WHAT YOU HAVE TO DO: Please return the records exactly as they stand, starting with the line that contains "Click the Confirm" and going on through the line that contains "The height and width of the screenshot is (666, 1392).".

DATA PROVIDED:
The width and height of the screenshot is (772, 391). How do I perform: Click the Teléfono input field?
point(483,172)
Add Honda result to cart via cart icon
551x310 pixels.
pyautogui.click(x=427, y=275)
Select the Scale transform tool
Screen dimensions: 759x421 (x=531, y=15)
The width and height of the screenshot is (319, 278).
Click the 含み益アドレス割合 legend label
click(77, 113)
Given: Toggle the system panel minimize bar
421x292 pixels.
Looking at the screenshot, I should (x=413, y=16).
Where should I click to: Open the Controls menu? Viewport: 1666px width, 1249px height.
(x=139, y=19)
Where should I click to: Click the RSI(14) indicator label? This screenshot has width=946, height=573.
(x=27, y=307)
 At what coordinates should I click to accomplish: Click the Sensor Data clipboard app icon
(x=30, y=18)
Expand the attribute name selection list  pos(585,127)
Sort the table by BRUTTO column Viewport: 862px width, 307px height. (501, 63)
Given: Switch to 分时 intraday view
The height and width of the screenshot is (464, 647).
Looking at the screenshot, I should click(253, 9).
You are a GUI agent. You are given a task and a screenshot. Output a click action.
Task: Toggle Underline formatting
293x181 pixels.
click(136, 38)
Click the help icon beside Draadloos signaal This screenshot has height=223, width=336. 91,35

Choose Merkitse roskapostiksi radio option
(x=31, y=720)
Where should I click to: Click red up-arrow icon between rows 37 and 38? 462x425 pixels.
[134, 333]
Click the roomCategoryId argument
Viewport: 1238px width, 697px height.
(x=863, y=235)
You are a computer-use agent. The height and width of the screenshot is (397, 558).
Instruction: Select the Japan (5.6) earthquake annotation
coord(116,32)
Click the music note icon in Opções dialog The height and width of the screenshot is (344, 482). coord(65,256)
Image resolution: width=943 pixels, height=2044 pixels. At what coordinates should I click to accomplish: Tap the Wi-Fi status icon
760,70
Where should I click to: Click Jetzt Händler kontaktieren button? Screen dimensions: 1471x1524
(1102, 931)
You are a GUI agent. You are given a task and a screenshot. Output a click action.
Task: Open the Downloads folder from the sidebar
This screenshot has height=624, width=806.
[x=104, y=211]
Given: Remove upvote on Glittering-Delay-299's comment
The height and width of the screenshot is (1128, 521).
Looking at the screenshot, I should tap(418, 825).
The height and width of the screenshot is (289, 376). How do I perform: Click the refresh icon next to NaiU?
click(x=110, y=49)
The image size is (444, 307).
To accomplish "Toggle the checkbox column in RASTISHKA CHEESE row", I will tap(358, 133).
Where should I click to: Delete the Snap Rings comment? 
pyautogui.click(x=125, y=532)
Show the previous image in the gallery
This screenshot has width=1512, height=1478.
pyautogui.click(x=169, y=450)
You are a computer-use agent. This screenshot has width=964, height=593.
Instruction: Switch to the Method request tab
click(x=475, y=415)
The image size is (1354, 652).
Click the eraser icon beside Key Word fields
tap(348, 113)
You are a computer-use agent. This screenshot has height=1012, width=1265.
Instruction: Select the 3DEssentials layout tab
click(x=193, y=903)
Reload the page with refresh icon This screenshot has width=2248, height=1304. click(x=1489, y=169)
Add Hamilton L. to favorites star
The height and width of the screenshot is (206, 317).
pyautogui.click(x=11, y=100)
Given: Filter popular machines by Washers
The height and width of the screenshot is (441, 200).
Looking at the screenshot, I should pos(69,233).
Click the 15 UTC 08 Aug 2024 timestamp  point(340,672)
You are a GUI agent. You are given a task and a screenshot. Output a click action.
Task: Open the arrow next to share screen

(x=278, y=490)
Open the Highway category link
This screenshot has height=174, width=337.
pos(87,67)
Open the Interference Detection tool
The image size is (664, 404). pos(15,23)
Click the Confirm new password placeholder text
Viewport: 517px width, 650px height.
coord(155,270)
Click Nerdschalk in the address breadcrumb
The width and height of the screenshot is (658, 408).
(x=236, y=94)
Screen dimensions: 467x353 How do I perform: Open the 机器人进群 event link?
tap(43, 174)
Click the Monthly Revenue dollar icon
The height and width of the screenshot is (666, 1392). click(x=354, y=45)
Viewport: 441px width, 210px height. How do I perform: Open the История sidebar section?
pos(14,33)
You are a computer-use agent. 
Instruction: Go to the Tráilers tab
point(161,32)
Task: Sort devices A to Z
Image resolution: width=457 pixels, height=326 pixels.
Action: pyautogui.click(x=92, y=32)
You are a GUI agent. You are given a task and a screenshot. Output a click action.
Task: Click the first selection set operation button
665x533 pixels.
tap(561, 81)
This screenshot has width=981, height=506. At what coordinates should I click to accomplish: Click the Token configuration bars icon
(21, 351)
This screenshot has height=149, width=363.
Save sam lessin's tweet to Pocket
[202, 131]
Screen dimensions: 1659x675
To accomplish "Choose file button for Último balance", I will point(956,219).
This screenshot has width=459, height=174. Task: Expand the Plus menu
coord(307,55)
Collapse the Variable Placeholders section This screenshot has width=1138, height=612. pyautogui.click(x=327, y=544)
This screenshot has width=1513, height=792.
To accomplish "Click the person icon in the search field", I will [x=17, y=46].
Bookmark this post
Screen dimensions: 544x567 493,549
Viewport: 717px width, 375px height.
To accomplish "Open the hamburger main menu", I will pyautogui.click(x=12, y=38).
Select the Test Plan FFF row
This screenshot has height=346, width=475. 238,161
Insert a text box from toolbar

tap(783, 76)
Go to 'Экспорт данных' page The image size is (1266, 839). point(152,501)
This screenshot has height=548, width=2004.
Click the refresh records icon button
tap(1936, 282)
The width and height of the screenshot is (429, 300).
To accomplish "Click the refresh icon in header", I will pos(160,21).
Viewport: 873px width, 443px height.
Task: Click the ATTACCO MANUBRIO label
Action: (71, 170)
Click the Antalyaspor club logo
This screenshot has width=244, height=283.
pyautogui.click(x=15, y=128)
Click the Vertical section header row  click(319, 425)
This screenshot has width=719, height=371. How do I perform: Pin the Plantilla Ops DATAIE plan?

RESPONSE TO THIS EXERCISE:
Click the Confirm new password placeholder text
Viewport: 517px width, 650px height.
coord(155,270)
Click Nerdschalk in the address breadcrumb
The width and height of the screenshot is (658, 408).
(x=236, y=94)
Screen dimensions: 467x353 How do I perform: Open the 机器人进群 event link?
tap(43, 174)
Click the Monthly Revenue dollar icon
The height and width of the screenshot is (666, 1392). click(x=354, y=45)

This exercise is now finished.